Society | gastbeitrag

Blutvergießen nach dem Krieg

Gedenktag für die Opfer des Meraner Massakers.
Meran
Foto: Othmar Seehauser

Meran, 30. April 1945. Ein paar hundert Partisanen und Zivilisten, weitgehend italienischer Muttersprache, ziehen um das Stadtzentrum, um die Befreiung von der nationalsozialistischen Besatzung zu zelebrieren. Jeden Tag wird klarer: Der Krieg ist am Ende. Mussolini, der in Meran untertauchen wollte, ist seit zwei Tagen tot. In Berlin wird sich Hitler noch am selben Tag das Leben nehmen. Die Wehrmacht ist in ganz Norditalien auf dem Rückzug und rund 1000 deutsche Soldaten halten sich in der Lazarettstadt auf. Die Meraner Partisanen schwingen entlang der heutigen Freiheitsstraße die Tricolore und sind unbewaffnet, weil sie eventuelle Missverständnisse mit Wehrmachtsoldaten unbedingt meiden müssen. Doch plötzlich öffnen deutsche SS-Soldaten aus den Fenstern zwei naheliegender Gebäude das Feuer auf die Menge. Mindestens acht Personen sterben, darunter der achtjährige Paolo Castagna. 

Der 25. April hierzulande als „Giornata della Liberazione“. Allerdings kann im Frühjahr 1945 bis in die ersten Maitage hinein von Frieden noch nicht die Rede sein

Fünf Tage zuvor proklamierte das italienische Befreiungskomitee (CLN) die Befreiung Italiens. Seitdem gilt der 25. April hierzulande als „Giornata della Liberazione“. Allerdings kann im Frühjahr 1945 bis in die ersten Maitage hinein von Frieden noch nicht die Rede sein, kämpfen bewaffnete Partisanen doch bei Ponti sul Mincio in der Nähe von Mantua gegen NS-Truppen. Selbst in Bozen sterben am 3. Mai noch 36 Partisanen und mindestens fünf Wehrmachtsoldaten bei blutigen Straßenkämpfen. Anders ist die Lage in Meran: Angesichts der sich anscheinend entspannenden Situation genehmigt der Vorsitzende des Südtiroler CLN, Bruno de Angelis, mit Zustimmung der vor Ort stationierten NS-Autoritäten die Veranstaltung, unter der Prämisse, dass sie unbewaffnet verläuft. 



Deutschsprachige Meraner/innen beobachten den Umzug mit großer Skepsis. Sie verbinden den Anblick grün-weiß-roter Fahnen eher mit den traumatischen und repressiven Erfahrungen des faschistischen „Ventennios“, als mit einer Befreiung. Auch in der Südtiroler Resistenza bildet sich bereits 1939 eine eigene, vom CLN unabhängige Gruppe, die sowohl antinazistisch wie antiitalienisch orientiert ist und vorwiegend einen Wiederanschluss Südtirols an Österreich anstrebt. Vor allem aber gibt es aufgrund des Kriegsendes große Unsicherheit über die Zukunft Südtirols.

QUELLDATEN:

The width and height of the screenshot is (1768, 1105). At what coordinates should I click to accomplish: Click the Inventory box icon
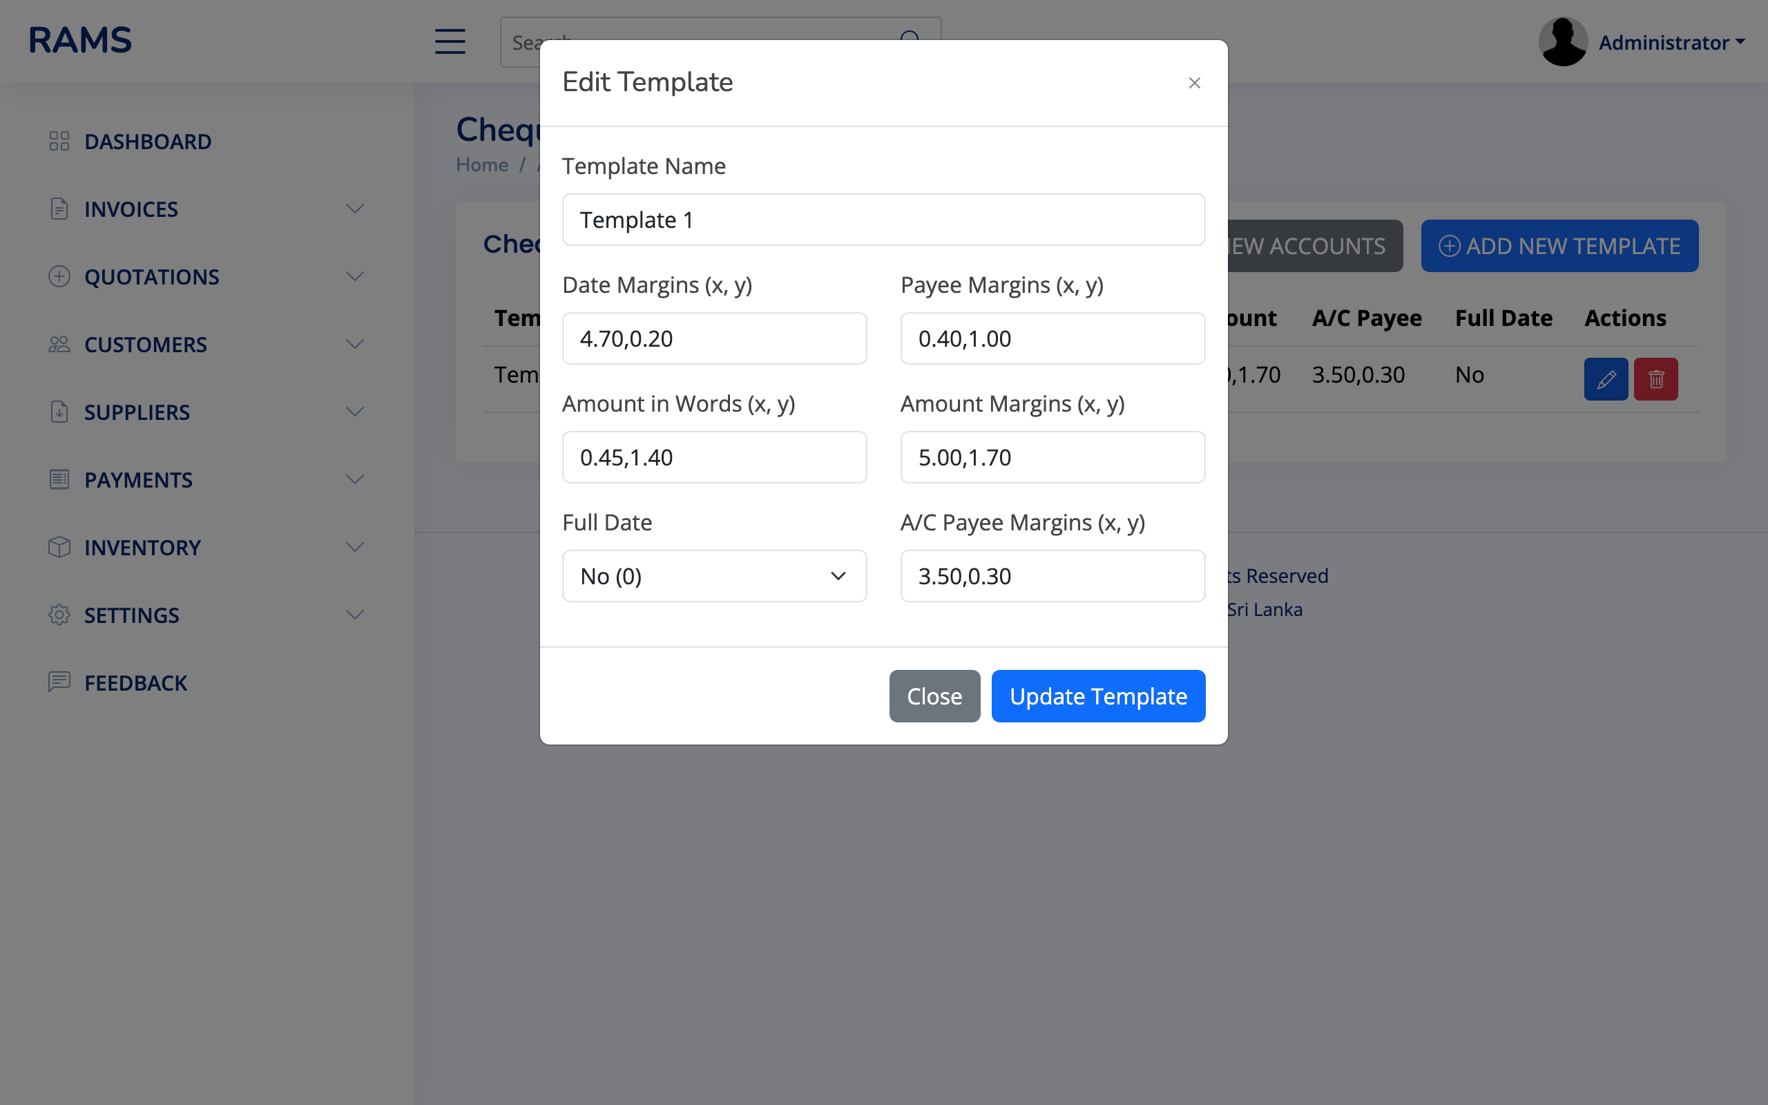59,547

AUFGABEN:
• a. Nennen Sie alle Personen, die im Text über das Meraner Massaker mit Namen vorkommen, ohne die Bildangabe.
• b. Führen Sie den Text über das Meraner Massaker im Anschluss an seinen letzten Satz weiter.

LÖSUNGEN:
• a. Mussolini, Hitler, Paolo Castagna, Bruno de Angelis

• b.
Von den naheliegenden Balkons beginnen Meraner NS-Sympathisanten, die SS-Soldaten aufzuhetzen. Sie sollen schießen. Die Täter, von denen keine genaue Zahl bekannt ist, bleiben in den Folgejahren unbestraft. Die Alliierten machen es der italienischen Justiz unmöglich, rechtliche Maßnahmen zu ergreifen. Diejenigen, die für das Massaker plädieren, etwa die Krankenschwester Herta Maringgele und drei Angehörige einer gewissen Familie Knoll, werden der Kollaboration beschuldigt und verurteilt. 

Die historische Wahrheit liegt mit Sicherheit irgendwo dazwischen

Die Historiographie ist sich über die Zahl der Opfer uneins. Die Gedenktafel am Puccini Theater erinnert an insgesamt zehn Namen. Jedenfalls werden weitere zwanzig Demonstranten verletzt, elf schwer. Für den Lokalhistoriker Paolo Valente ist der 30. April schließlich auf einen Kommunikationsfehler bzw. ein Missverständnis zwischen deutschen und italienischen Truppen zurückzuführen. Es gebe ansonsten keinen Grund für die SS-Männer, abgesehen von rachelustiger Frustration, in dieser Situation auf Unbewaffnete zu schießen. 
Die Geschichte Südtirols wird in den Jahren der Nachkriegszeit immer wieder in gegenwärtigen politischen Linien erzählt, so dass lange Zeit zwei gegensätzliche Narrative gegeneinander ausgespielt werden. Im italienischen Diskurs spricht man hauptsächlich von der deutschen Besatzung, wohingegen die deutschsprachige Erinnerung eher beim Faschismus allein liegt. Doch die historische Wahrheit liegt mit Sicherheit irgendwo dazwischen.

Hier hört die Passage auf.